Created attachment 431765 [details]
v1

Thanks a lot for the detailed explanation. Being optimistic I was halfway through figuring it out (already had noticed that by moving some consistency checks later on things would work, and wondering if it made sense to check the expression stack in *that* state), but your explanation saved me a lot of time.
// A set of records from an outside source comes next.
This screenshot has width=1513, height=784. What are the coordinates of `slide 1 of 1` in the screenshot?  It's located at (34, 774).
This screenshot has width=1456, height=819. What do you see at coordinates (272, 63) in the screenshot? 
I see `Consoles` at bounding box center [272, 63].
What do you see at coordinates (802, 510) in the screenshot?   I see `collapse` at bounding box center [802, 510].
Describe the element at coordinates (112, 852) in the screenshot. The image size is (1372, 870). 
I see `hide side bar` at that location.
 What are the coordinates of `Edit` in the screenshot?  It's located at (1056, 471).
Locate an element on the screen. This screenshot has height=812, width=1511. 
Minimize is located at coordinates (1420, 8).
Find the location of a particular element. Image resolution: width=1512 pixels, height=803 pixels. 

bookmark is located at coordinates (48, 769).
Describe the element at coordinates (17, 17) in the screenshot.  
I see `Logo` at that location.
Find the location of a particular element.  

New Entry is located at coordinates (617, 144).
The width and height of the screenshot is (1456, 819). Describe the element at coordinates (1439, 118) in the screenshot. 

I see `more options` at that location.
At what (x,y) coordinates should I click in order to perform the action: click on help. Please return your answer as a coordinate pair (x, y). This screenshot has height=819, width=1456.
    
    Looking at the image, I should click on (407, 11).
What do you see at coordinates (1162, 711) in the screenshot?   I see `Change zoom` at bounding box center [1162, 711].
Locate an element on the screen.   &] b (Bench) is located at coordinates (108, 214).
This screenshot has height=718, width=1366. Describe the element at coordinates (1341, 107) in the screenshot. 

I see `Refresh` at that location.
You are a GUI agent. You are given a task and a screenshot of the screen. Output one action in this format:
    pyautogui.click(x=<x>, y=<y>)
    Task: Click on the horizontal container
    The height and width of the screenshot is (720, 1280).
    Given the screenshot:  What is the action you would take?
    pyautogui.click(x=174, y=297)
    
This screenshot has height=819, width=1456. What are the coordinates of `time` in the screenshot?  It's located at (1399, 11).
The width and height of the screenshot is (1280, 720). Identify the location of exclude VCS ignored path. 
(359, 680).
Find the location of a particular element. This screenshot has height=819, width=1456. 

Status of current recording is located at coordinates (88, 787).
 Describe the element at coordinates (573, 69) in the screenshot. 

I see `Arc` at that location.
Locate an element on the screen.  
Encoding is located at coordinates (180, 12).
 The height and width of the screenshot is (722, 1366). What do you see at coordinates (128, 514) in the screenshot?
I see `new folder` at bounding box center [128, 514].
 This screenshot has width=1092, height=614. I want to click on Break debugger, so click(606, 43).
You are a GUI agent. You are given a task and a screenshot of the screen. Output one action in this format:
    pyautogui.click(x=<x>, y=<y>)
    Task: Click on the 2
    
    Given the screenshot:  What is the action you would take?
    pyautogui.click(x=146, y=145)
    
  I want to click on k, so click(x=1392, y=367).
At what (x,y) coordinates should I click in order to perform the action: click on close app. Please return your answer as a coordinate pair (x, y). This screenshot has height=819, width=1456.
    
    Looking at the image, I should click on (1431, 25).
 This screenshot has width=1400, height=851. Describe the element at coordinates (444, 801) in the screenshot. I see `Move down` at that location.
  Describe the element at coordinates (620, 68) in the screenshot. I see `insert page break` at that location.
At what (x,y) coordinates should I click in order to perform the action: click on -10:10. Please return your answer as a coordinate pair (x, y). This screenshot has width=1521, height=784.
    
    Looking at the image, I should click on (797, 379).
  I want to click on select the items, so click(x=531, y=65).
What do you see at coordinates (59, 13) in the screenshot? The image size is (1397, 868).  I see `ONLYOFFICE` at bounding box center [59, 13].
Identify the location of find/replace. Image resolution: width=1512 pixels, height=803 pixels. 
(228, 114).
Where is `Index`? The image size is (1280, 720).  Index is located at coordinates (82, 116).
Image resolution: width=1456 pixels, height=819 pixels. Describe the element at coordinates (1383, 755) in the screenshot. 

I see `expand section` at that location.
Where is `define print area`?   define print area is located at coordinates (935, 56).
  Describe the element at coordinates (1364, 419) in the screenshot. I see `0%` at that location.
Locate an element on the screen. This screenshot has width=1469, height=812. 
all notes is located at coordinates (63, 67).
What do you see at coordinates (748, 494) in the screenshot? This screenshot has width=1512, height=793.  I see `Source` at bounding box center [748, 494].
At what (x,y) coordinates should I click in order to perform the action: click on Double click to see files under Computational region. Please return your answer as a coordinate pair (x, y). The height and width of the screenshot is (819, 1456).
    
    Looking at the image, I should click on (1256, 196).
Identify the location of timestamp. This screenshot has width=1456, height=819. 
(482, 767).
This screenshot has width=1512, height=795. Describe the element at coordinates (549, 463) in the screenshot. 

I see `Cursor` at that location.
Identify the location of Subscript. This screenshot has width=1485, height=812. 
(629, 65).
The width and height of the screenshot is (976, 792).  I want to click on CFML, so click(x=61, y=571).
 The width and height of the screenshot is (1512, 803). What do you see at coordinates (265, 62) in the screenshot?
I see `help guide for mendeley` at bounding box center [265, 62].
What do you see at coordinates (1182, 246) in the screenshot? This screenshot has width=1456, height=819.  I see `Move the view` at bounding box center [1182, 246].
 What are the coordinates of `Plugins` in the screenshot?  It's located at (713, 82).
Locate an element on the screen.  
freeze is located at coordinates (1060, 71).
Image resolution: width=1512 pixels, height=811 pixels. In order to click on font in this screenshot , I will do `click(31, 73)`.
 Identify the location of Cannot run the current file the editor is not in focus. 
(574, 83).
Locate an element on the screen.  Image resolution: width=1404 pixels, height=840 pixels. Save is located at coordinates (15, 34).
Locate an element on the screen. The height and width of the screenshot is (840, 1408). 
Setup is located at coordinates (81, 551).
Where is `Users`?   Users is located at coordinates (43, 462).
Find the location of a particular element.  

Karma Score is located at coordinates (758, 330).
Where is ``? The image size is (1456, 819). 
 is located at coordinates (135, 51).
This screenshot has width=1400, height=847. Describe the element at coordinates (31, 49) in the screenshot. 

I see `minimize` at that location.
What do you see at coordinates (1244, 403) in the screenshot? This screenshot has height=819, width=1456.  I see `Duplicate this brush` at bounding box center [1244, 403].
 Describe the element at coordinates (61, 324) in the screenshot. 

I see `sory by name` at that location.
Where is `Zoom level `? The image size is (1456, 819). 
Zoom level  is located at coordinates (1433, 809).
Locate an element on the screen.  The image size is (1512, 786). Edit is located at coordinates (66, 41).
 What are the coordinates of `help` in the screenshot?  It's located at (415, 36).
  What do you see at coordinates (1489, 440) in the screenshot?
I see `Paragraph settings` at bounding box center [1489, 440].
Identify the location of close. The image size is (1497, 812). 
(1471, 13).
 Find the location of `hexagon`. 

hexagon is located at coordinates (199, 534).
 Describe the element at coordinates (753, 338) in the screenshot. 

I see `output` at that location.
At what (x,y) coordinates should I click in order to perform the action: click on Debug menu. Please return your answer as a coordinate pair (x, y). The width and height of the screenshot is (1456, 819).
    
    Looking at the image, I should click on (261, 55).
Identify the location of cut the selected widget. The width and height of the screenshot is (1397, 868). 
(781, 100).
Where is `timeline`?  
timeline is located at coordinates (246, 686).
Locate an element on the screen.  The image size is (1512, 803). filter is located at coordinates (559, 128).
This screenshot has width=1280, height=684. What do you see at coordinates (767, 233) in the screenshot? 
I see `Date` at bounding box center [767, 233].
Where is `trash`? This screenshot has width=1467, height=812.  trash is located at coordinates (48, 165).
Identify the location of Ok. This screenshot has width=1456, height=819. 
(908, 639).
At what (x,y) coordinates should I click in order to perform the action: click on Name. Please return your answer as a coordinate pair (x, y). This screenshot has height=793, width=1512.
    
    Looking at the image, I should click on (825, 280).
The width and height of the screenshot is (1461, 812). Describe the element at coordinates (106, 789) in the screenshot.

Let me know if this patch is in the good direction.

Comment on attachment 431765 [details]
v1

View in context: https://bugs.webkit.org/attachment.cgi?id=431765&action=review

> Source/JavaScriptCore/wasm/WasmLLIntGenerator.cpp:365
> +            ASSERT(expression == slot || expression.isConstant() || expression.isArgument() || static_cast<unsigned>(expression.toLocal()) < m_codeBlock->m_numVars);

I know this is what I suggested, but I wonder if this is relevant. Because we already do the same check inside `materializeConstantsAndLocals`, and the only valid state when this is called from `addLoop` is `expression == slot`. Maybe we should just skip the consistency check for `addLoop`, wdyt? Otherwise, maybe we can inline this into `addLoop` and check only `expression == slot`?

Created attachment 431792 [details]
v2

v2,

yeah, that makes perfect sense, makes the patch a bit simpler and the invariants we check more clear. I changed the code and ChangeLog accordingly.

(btw, since this is not a security bug, should we unflag it as such?)

Comment on attachment 431792 [details]
v2

View in context: https://bugs.webkit.org/attachment.cgi?id=431792&action=review

The patch looks good to me, just a couple nits. Did you mean to r? it or is it missing anything? I think it's ok to unflag the bug.

> Source/JavaScriptCore/ChangeLog:17
> +        we'll ASSERT. To workaround this, we create a variant of

just a nit, but should it be "we'll fail the assertion"?

> Source/JavaScriptCore/wasm/WasmLLIntGenerator.cpp:880
> +    // The only valid state here is expression == slot, and we cannot

Might be worth adding a quick word here about why this is the only valid state here, since it's different than the other two assertions we have in `checkConsistency`.

Created attachment 431893 [details]
v3

Great, thanks, tried to fix the couple nits.

Created attachment 431897 [details]
v4

v4, a tiny change to the comment.

Created attachment 431898 [details]
v5

v5, and of course there was a typo.

Committed r279082 (239001@main): <https://commits.webkit.org/239001@main>

All reviewed patches have been landed. Closing bug and clearing flags on attachment 431898 [details].